Story wise, we cover most of the high points in the novel by Hilary Mantel. Beginning with the time when Henry wants to divorce his wife Katherine and marry the promising Anne Boleyn. This is a well known plot given the popularity of the book and, of course, the true history woven in through the drama. King Henry VIII wants a son but none forthcoming; disrupts law, government, society and religion to swap wives; Thomas Cromwell pulls every string available to make all this happen. All this set against the backdrop of courtly manners and scandals, religious tumult and an ever present threat of violence.
We have an interpretation of the Cromwell of Mantel’s book here rather than the historical figure. Audience members who have been introduced to Cromwell in Wolf Hall before (and given the popularity of the novel that will surely be a fair chunk) will of course have a notion of who the man is. Ben Miles’ performance focuses Cromwell’s intelligence, slyness, strategic thinking and underlying morality and creates a historical character that will perfectly change any prior conception of the man to fit this new version. Clearly ambitious with power yet flinching physically (though not in spirit) when confronted with it, Miles’ Cromwell is funny and engaging. Although impenetrable to the other characters on stage, he is a wonderfully rounded focal point for this drama.
Though Cromwell has loyalty to Cardinal Wolsey (a great performance from Paul Jesson) as a priority, it is followed a close second to his loyalty to the King. Nathaniel Parker’s King Henry VIII is a swaggering, petulant menace. One who has hunted and “plucked at his instruments” since childhood, indulged in every whim. He has developed into a King with no emotional base apart from insecurity and so when faced with the unbelievable pressure to beget a son to carry on the Tudor line, he morally crumbles. A far cry from the strident man in Holbein’s famous portrait, this Henry VIII is more the possible result if a very serious and considered Spitting Image puppet came to life.
Cromwell sets the standard (never beaten) for all subsequent and modern city-boy spivs, and also more importantly, all machinations between commerce and government in London since. We see a commercial-governmental relationship in plain sight but lording it over everything, letting the drama play out within it is the looming force of industry and religion. Writer Mike Poulton and director Jeremy Herrin manage the rather neat trick of an adaptation from a historical novel that A) is fantastic theatre and B) provides a perceptive comment on modern issues as well. Introduced into Nick Powell’s vaguely industrial soundscape as soon as the audience take their seats. The stage reinforces the idea of industry as a changing force, the only constant in the whole production (apart from the performance of the cast) are the slabs of industrial concrete that make up the bare set. The stage also being utterly dominated by a cross that divvies up the entire visual impact of the stage is a none-too subtle sign of a none-too-subtle influence on the whole world these characters inhabit.

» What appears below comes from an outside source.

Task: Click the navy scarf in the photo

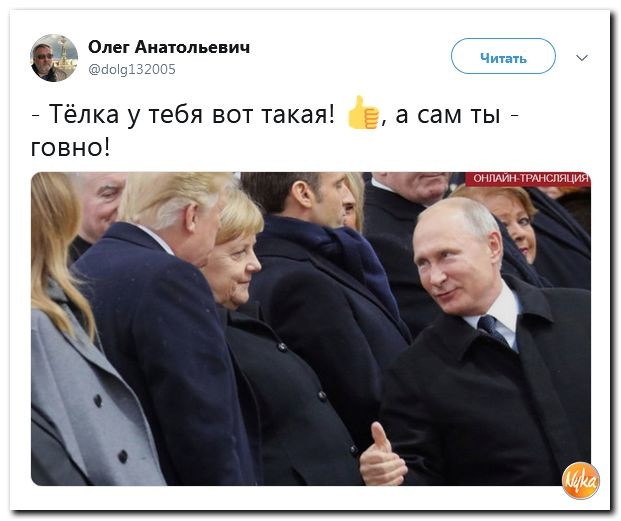Action: click(349, 259)
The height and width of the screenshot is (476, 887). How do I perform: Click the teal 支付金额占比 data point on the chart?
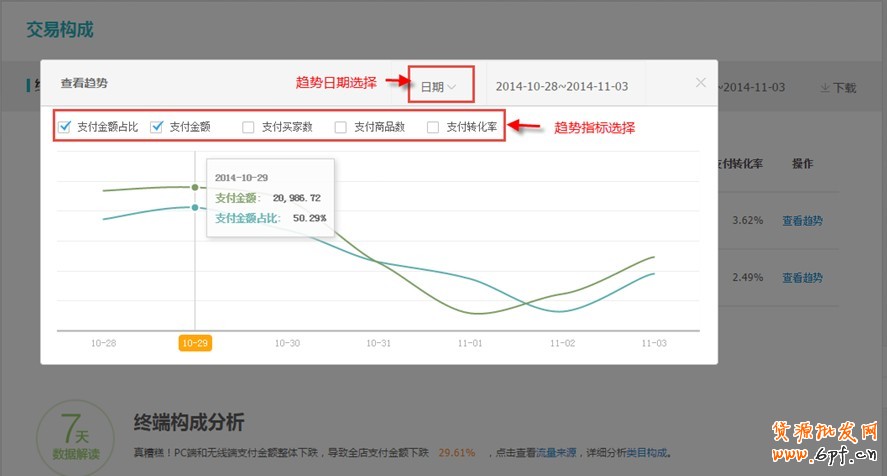(194, 207)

Overall this is, as it was in Stratford, a very fine production. Along with those mentioned, Lucy Briers’ Katherine of Aragon is as dignified and strong a woman as any robbed of her marriage, position and daughter’s inheritance could be. Pierro Niél Mee is hilarious as Christophe, the french thief turned outspoken manservant with an edge, and John Ramm as Thomas More has some serious gravitas, augmented by his shirtless self-flagellation as an introduction. When watching this production, it’s important to bear in mind that it is the first part of a trilogy, and so leaves a lot of the dramatic tension and story unresolved at the end for a good reason. Setting aside the well documented challenges of converting novel to theatre, Mantel, Poulton and Herrin took on the task of presenting one of the most famous literary characters of recent years in another medium. Played with brio and panache, historical drama doesn’t really get much better.